Researchers have developed an artificial intelligence tool that scans medical records to identify cases where breast cancer has spread to other parts of the body, according to Medical Xpress.
Metastatic breast cancer, also called stage 4 breast cancer, occurs when cancer cells travel from the original tumor to other organs such as the lungs, liver, bones, or brain. Identifying when and where breast cancer has metastasized is critical for treatment decisions, but tracking that spread across large patient populations has historically been difficult. Medical records often contain this information buried in unstructured clinical notes written by physicians, which are not easily searchable by standard database tools.

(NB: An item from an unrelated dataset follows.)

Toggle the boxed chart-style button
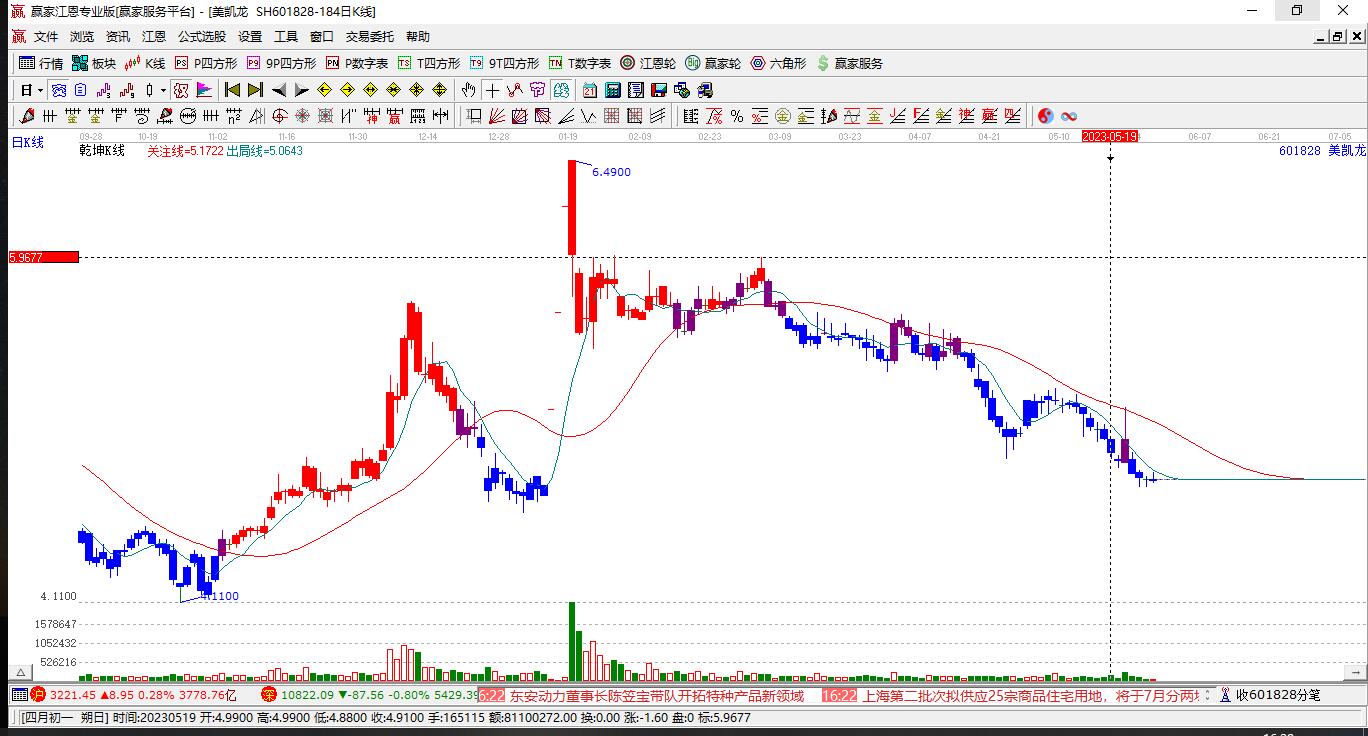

The AI system was designed to read those unstructured notes and flag cases where metastatic disease is documented. Researchers trained the tool on existing patient records so it could learn to recognize the language clinicians use when describing cancer spread. The system then applies that knowledge to new records, identifying patients whose cancer has progressed in ways that might not be captured in structured data fields.
The ability to systematically find these cases has implications beyond individual patient care. Researchers and public health officials rely on accurate data about metastatic cancer rates to study treatment outcomes, allocate resources, and design clinical trials. If metastatic cases are routinely missed in administrative records, the data used to make those decisions may be incomplete.
The tool represents a broader push in oncology to apply AI to problems that involve large volumes of text-based clinical information. Medical records generated by hospitals and clinics contain enormous amounts of detail that structured databases cannot easily capture, and AI systems trained on natural language have shown growing ability to extract meaningful patterns from that information.
Reported by Medical Xpress, the research adds to a body of work exploring how AI can support cancer surveillance and improve the completeness of data used in cancer research and care planning.